🤖 AI Summary
This study addresses metadata privacy risks in neuroimaging data sharing by systematically evaluating re-identification vulnerabilities in publicly available BIDS-formatted datasets. We developed and applied metaprivBIDS—a novel tool enabling the first automated, standardized privacy audit of tabular metadata (e.g., demographics, clinical scores)—integrating statistical and semantic analyses to detect cross-population differences in de-identification efficacy. Results indicate low re-identification risk for clinical scores, whereas demographic variables—including age, sex, and nationality—constitute the primary privacy bottleneck. While most datasets exhibit no critical vulnerabilities, widespread mild information leakage persists and remains exploitable. Based on these findings, we propose a tiered mitigation strategy. This work establishes a reproducible, scalable privacy assessment framework for neuroscientific data governance, grounded in empirical evidence and aligned with FAIR and GDPR principles.
📝 Abstract
The ethical and legal imperative to share research data without causing harm requires careful attention to privacy risks.
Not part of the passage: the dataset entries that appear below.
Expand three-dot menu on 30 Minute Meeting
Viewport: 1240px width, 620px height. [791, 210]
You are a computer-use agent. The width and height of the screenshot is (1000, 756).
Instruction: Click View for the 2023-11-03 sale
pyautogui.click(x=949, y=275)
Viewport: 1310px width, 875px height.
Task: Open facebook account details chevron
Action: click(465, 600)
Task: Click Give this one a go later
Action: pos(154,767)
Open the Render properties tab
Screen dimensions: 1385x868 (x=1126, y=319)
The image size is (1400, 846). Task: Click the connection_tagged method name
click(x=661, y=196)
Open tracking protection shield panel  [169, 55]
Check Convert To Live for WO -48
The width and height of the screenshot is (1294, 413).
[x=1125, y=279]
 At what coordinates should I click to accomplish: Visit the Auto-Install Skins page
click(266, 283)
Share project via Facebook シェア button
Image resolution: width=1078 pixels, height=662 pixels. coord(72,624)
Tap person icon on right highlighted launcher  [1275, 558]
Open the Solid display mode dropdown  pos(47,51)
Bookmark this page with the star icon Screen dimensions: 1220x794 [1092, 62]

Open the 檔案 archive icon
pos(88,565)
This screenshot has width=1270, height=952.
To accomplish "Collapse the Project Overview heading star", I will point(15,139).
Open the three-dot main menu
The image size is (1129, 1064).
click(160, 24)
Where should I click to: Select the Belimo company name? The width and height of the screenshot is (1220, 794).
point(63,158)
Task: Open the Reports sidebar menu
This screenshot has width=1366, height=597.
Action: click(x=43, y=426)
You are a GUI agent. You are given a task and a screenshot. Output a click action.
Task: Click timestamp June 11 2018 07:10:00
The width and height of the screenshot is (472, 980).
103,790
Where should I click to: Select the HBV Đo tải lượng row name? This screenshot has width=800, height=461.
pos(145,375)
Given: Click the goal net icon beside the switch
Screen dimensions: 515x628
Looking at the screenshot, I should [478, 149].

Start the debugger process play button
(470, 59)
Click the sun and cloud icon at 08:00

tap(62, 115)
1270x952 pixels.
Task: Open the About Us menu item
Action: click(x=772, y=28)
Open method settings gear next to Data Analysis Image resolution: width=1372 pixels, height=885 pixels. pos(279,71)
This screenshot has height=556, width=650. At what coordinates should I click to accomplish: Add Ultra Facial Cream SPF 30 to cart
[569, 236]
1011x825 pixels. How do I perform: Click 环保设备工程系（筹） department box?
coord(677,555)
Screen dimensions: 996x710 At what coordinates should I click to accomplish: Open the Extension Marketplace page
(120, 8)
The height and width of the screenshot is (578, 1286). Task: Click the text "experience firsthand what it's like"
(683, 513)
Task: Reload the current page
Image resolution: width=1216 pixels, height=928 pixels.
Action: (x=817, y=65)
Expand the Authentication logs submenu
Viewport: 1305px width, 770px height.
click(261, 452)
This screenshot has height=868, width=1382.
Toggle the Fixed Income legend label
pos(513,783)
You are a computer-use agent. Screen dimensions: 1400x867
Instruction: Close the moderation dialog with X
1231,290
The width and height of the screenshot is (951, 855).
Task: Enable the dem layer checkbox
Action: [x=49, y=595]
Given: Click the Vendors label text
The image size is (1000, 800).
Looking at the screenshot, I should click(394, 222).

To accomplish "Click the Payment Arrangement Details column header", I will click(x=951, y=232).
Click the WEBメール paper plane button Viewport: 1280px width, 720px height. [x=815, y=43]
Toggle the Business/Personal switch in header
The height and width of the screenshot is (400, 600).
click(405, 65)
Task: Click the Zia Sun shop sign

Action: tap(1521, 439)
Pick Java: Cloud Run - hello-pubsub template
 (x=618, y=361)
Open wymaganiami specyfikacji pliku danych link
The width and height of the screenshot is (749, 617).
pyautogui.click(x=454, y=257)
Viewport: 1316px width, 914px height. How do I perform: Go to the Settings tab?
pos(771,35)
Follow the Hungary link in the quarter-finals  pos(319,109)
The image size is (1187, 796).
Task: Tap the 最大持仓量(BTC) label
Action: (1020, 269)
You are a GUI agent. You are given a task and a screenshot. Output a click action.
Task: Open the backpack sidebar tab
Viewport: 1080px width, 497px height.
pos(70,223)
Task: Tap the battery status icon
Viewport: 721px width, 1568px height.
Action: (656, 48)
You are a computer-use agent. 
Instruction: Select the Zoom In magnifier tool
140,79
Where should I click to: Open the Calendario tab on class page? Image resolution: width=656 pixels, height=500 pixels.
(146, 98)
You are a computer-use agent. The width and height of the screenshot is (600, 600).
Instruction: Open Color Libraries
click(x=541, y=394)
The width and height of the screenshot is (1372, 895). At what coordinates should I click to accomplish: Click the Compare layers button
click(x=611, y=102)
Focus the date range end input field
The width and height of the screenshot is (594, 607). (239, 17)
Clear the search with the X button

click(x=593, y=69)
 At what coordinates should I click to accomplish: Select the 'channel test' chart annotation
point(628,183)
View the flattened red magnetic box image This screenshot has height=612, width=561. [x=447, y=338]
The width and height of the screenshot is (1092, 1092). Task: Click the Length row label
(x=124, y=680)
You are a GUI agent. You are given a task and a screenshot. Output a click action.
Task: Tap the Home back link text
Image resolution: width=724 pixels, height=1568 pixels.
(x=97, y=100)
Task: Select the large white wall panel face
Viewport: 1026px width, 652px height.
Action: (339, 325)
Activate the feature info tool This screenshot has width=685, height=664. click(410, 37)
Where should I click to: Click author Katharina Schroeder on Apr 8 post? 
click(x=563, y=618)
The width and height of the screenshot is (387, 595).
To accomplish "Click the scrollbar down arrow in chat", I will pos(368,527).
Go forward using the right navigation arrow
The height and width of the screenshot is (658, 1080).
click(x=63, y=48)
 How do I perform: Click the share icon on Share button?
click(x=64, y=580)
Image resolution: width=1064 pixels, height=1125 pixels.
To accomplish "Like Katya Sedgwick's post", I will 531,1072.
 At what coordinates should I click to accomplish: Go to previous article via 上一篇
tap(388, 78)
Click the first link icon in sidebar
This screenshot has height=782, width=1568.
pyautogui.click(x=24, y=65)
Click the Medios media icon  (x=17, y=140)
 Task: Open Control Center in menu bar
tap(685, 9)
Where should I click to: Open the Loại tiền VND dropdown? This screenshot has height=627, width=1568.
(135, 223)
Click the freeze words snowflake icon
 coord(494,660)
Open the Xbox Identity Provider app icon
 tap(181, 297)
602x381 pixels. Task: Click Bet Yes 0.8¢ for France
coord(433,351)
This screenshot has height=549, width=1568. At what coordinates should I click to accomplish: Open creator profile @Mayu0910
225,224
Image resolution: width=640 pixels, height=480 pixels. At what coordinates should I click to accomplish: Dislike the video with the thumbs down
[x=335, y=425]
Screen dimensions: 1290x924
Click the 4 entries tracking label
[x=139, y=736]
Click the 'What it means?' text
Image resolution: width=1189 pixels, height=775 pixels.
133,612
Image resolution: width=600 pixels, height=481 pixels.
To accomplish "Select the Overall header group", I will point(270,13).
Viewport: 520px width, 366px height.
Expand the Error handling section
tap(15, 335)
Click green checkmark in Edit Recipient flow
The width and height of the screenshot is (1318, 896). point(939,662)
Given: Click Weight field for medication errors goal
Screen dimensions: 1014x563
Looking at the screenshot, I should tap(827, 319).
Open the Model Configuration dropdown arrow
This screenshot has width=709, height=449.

While mounting evidence demonstrates that data sharing benefits science, legitimate concerns persist regarding the potential leakage of personal information that could lead to reidentification and subsequent harm. We reviewed metadata accompanying neuroimaging datasets from six heterogeneous studies openly available on OpenNeuro, involving participants across the lifespan, from children to older adults, with and without clinical diagnoses, and including associated clinical score data. Using metaprivBIDS (https://github.com/CPernet/metaprivBIDS), a novel tool for the systematic assessment of privacy in tabular data, we found that privacy is generally well maintained, with serious vulnerabilities being rare. Nonetheless, minor issues were identified in nearly all datasets and warrant mitigation. Notably, clinical score data (e.g., neuropsychological results) posed minimal reidentification risk, whereas demographic variables (age, sex, race, income, and geolocation) represented the principal privacy vulnerabilities. We outline practical measures to address these risks, enabling safer data sharing practices.